Usually a bleach OR an ammonia solution will so the trick. Some metallic labels and some glues are just impossible, but usually I get better'n 90% easily.


----------



## Black Creek (May 19, 2006)

*some are impossible*

if you get one of those really stubborn ones like the foil type, sometimes it seems like the glue they use must be made of rubber. no amount of soaking will get them loose. what i do, on particular bottles that i really want to save.... after you soak them and the label doesnt come off, try taking a butter knife and "shaving" strips of the label off the glass. Works best if they were in a hot water soak 1st. then after they dry you will see a lot of residue on the bottle from the glue.
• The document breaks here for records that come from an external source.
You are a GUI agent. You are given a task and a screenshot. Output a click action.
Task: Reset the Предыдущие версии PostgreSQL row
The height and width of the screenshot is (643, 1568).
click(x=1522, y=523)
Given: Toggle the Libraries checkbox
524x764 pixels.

Try products like "Goof Off" or denatured alcohol or acetone or gasoline or napalm......


----------



## Barry Tolson (May 26, 2004)

Thanks for the feeback. Ammonia and bleach are both cheap so I'll commence some ammonia soakin' today. Generally I would not bother with this and would buy new bottles, but these are some really nice colbalt blue bottles...I really like them.
Again..thanks.


----------



## Barry Tolson (May 26, 2004)

OK...ammonia did the trick....and in fairly short order(a ten minute soak) I was able to easily scrape off the troublesome labels and adhesive. Thanks for the advise. It is a really good feeling to reuse these nice blue cobalt bottles!


----------



## Aspera (Aug 1, 2005)

Ammonia or another strong base is my preferred label remover. Just be careful not to mix ammonia with bleach. You will produce a toxic cloud of chlorine if you do so.


----------